You might also like: I Tried Eating A Ketogenic Diet; Here’s What Happened
I think where we run into real trouble is two-fold.
1. Correlation is not causation. That is, fat does not automatically equal "in poor health." That's for each person, and their care-providers, to decide. BUT sometimes your size does impact your well-being, and then you need to figure out what to do with that information.
2. When we conflate the idea of dieting for weight-loss with the need to make changes to improve health. Those choices don’t automatically point to calorie restriction through a weight-loss plan like Weight Watchers. They might point to more generally habit changes, water, sleep, and so on.
Health is a relative state of being. What I do to obtain or maintain mine may differ from what you do, or what Ashley does or what Oprah does. Because that's what relativity is.

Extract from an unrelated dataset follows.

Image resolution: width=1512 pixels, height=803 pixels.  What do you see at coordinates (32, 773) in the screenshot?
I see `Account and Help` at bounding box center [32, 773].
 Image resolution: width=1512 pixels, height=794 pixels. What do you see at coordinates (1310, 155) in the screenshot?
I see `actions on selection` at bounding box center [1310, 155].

This isn't any sort of endorsement of Weight Watchers — the opposite, in fact. I hate Weight Watchers. The list of reasons I hate it is long, but nowhere near exhaustive. Primarily, for me, WW, when layered on top of a mental illness, pushed me into an eating disorder. But that’s what Oprah chose (maybe because she feels comfortable with it, maybe because she owns it and loves money). And it worked for her. (Like 11 times? So, not really.) Will this one stick? I don’t know. Statistics say not, but statistical likelihood of success isn't the only thing that’s important to talk about.
It’s equally, if not more, important that we talk about ways we can positively impact our health and wellness in ways that don’t involve the traditional and ineffective calorie-restrictive weight-loss plan.
And it's also important that we remind ourselves that even the richest woman in the world is still just a person. She is still sometimes frightened about her health; she is still sometimes worried that she'll lose it. The vast majority of the time, money, not even a lot of it, can save you from death; death is a common denominator.
I am human, like you are human, like Ashley and Oprah are human, and this is where we are failing, we forget that we are all human. It's not about how we choose to live our best lives; it's simply that we are allowed to live them.